Thoughts on Twitter pt.3

Continuing on my thoughts from last time, I think I realized why Twitter is so dangerous for me. It's because it opens so many new loops for me.

By consuming new threads/ideas/concepts/articles, my brain is constantly stimulated, but I'm never able to digest them properly.

It literally becomes idea porn for the brain and it wants more and more. My brain then becomes overloaded or over-saturated with new ideas and I can't just concentrate on just one. It goes all over the place. Which is why I can't focus.
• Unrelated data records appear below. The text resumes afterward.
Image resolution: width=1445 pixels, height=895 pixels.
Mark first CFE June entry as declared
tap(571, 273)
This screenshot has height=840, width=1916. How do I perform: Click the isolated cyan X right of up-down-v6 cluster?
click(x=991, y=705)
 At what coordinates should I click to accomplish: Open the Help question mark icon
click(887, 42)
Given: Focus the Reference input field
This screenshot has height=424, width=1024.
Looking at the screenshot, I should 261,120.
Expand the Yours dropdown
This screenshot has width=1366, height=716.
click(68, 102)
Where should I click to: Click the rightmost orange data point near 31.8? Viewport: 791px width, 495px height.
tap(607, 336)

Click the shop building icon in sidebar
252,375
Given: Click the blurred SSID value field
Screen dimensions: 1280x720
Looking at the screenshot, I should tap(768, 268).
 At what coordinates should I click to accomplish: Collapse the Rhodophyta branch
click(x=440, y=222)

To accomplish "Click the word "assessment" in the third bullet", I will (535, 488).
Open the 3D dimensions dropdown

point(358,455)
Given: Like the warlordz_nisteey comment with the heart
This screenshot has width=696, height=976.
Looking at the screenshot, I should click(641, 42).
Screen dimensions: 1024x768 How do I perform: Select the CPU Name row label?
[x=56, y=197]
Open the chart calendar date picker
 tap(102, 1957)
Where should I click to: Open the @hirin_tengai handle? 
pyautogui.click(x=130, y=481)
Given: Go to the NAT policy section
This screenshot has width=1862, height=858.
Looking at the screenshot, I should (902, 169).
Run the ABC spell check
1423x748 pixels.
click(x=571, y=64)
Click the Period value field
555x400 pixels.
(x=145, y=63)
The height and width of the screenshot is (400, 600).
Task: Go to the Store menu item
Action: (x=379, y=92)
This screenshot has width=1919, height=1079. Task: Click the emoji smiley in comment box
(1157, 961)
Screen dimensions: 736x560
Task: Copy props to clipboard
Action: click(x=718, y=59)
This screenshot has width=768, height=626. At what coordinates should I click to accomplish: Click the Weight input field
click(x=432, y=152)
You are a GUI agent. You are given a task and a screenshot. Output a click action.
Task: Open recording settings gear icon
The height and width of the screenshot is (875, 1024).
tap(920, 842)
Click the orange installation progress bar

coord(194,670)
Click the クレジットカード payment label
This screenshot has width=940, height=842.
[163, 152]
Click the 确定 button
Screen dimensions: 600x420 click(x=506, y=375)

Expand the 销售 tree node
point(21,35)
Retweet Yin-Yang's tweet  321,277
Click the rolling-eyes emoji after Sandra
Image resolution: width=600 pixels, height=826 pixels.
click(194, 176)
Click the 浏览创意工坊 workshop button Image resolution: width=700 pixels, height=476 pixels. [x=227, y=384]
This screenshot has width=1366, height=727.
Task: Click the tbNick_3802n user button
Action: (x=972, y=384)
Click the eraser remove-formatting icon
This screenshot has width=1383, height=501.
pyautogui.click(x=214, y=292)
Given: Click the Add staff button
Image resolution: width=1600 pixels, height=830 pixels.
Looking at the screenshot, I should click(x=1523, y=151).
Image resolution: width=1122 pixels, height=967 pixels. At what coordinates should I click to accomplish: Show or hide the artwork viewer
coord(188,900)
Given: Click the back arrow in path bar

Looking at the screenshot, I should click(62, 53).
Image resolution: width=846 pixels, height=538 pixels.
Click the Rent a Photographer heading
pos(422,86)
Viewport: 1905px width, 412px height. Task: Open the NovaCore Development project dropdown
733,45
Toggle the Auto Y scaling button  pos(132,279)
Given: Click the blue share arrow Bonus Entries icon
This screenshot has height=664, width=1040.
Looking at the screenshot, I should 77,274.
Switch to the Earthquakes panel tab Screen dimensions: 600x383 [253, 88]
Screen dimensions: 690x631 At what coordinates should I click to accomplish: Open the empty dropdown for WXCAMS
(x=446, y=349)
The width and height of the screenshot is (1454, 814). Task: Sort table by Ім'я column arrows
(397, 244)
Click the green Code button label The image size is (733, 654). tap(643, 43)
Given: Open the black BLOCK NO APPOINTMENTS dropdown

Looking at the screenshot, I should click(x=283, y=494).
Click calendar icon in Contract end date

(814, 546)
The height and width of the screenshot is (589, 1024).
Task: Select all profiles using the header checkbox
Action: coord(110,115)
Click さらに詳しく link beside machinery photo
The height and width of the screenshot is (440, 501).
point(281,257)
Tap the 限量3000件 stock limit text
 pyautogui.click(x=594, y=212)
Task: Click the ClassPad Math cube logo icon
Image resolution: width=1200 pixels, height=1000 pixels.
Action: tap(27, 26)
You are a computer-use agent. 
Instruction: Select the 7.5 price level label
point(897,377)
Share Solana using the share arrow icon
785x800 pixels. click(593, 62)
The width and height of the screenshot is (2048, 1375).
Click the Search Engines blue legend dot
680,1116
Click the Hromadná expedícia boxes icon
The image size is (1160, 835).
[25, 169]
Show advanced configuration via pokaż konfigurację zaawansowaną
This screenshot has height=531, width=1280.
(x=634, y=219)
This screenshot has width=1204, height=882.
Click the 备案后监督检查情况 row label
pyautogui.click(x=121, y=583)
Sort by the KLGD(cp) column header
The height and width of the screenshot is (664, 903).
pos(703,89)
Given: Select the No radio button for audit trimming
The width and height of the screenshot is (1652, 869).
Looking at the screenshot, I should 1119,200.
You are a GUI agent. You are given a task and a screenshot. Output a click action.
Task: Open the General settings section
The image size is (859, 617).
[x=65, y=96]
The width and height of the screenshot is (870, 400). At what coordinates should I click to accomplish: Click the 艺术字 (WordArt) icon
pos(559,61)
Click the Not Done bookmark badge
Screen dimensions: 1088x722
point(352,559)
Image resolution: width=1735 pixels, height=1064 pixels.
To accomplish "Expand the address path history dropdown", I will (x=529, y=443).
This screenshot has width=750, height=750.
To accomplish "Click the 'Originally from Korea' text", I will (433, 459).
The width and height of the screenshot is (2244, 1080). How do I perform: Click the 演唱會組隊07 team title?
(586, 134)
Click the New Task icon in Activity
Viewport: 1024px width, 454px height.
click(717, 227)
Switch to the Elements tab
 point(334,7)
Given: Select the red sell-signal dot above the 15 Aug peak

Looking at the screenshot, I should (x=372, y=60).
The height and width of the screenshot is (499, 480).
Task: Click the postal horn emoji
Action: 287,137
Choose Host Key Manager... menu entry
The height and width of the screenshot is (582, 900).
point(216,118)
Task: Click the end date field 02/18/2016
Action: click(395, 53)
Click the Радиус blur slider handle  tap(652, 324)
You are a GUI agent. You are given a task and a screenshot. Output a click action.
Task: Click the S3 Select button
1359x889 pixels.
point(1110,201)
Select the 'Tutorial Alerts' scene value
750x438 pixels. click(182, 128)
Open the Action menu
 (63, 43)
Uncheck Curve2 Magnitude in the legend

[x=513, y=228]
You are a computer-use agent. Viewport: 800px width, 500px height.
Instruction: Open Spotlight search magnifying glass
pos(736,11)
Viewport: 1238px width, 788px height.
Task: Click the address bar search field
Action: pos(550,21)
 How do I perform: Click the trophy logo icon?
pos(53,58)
I see 3 potential solutions that would solve this.
1) As I already mentioned, kill the feed completely. Only use Twitter as a one-way street as I already explained in previous thought.
2) Make sure that I close every loop that I open. Force myself to consume the idea properly so that I can flush it out from my brain. Take action on the idea/concept/article that you saw by either writing about it on Roam/Futureland, reading it if it's an article or making sure that you store it in an read-later inbox.
3) This is a more complicated, but better version of 2, but it would be really cool to be able to have a limited/slower Twitter. Either only being able to consume say 10-15 tweets per day or getting a feed of the top 10 best tweets from your feed. This will limit the interaction that I have with new information and will allow me to properly close the loops.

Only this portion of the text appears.